My Top 10 Movies of 2015 (So Far)

Summer is about to kickoff, so I thought it would be fun to look back on the best films of Winter and Spring 2015. There are a few films I haven’t seen this year (yet) that may sway this list, and I’ll list them at the bottom.

I’ve made a stronger effort to watch more new movies this year, and it’s certainly paid off. For the first time in my life, I actually feel equipped to evaluate which movies are worth highlighting 6 months into the year. And we’ve gotten quite a few highlights. Starting with…

# 1 Mad Max: Fury Road

top 2015 movies

This shouldn’t surprise too many people. From its opening scene, George Miller had me hooked on his crazy, post-apocalyptic nightmare made reality.

With some of the best action scenes in years, combined with furious performances from Charlize Theron (get it?) and Tom Hardy, Mad Max: Fury Road has so far made the top of my list of must-watch films in 2015.

#2 Paddington

top 2015 movies

OK, this is certainly a departure from the #1 spot, and I’m sure many of you are rolling your eyes at the fact that I’m elevating this family friendly movie all the way to #2, but hear me out.

Paddington is a kid movie done right, amidst scores of cheap remakes and strange misfires disguised as high-level (I’m looking at you, Spongebob). Simply put, Paddington has the charm, wit, and effortless script that most movies this year have chosen to skip.

## [DATA]

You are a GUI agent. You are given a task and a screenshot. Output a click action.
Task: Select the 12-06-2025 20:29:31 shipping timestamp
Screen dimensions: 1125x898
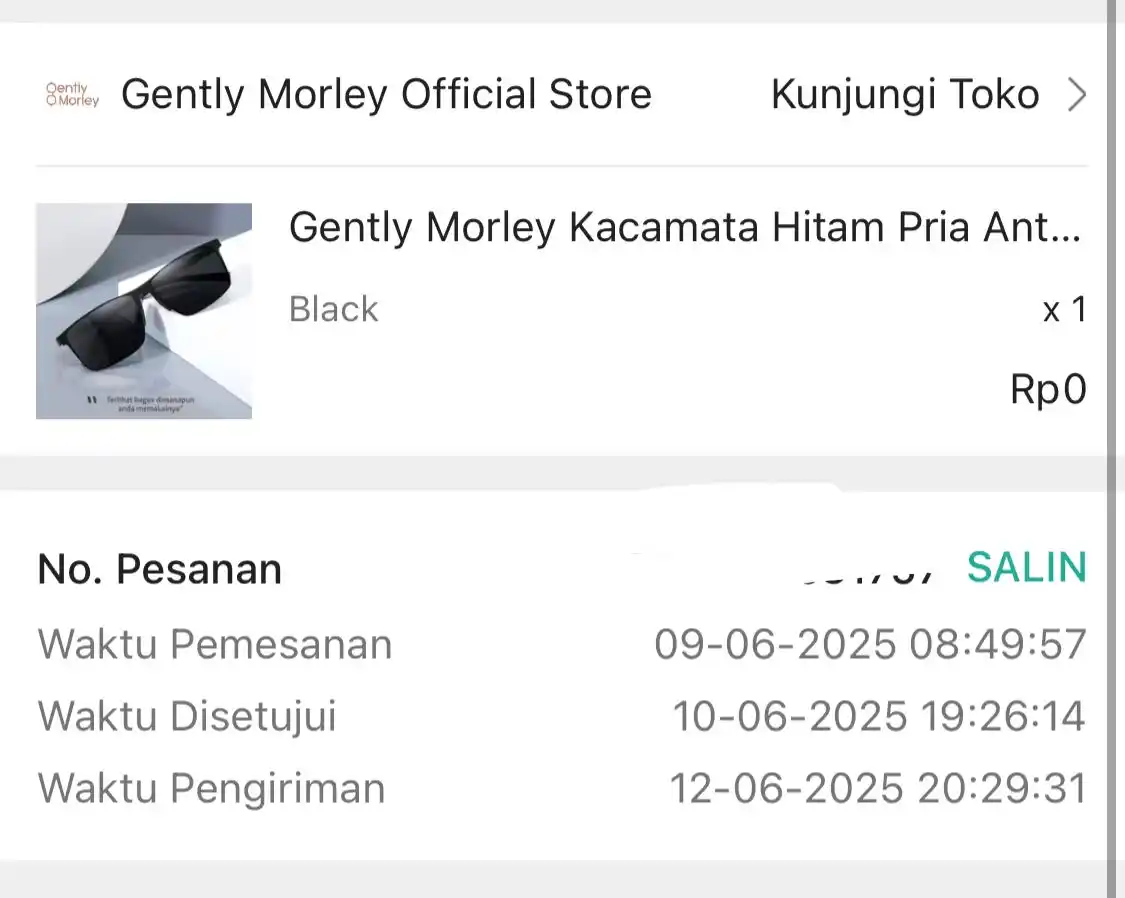pyautogui.click(x=878, y=788)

## [GOALS]
[A] Please say whether each statement agrees with the 2015 movie list, answering yes or no and quoting the words that decide it: (i) the writer has seen every film released so far this year; (ii) Paddington is ranked second; (iii) the writer calls Paddington a cheap remake.
[B] Carry on the 2015 movie list from the point where it stops.
The listing plays no part in what comes next.

## [ANSWERS PER TASK]
[A]
(i) No: "There are a few films I haven’t seen this year (yet) that may sway this list"
(ii) Yes: "#2 Paddington"
(iii) No: "Paddington is a kid movie done right, amidst scores of cheap remakes"

[B]
#3 Ex Machina

top 2015 movies

I usually hate feeling uncomfortable during a movie, especially when it has CGI Paul Walker involved (too soon?) But Ex Machina subverts what we expect in an eery movie about artificial intelligence without insulting our intelligence.
It’s not a horror movie. It’s not a thriller. And it’s certainly not just a commentary, if at all. The mystery of what makes this movie…what it is…only makes me love it even more.

#4 What We Do In The Shadows

top 2015 movies

Technically, this superb “mockumentary” about the lives of vampires living in New Zealand came out last year, but it’s wider release didn’t kick off until January. That means I get to share the delight of this monster movie homage with all of you who haven’t managed to see it yet. Seriously though, get on that.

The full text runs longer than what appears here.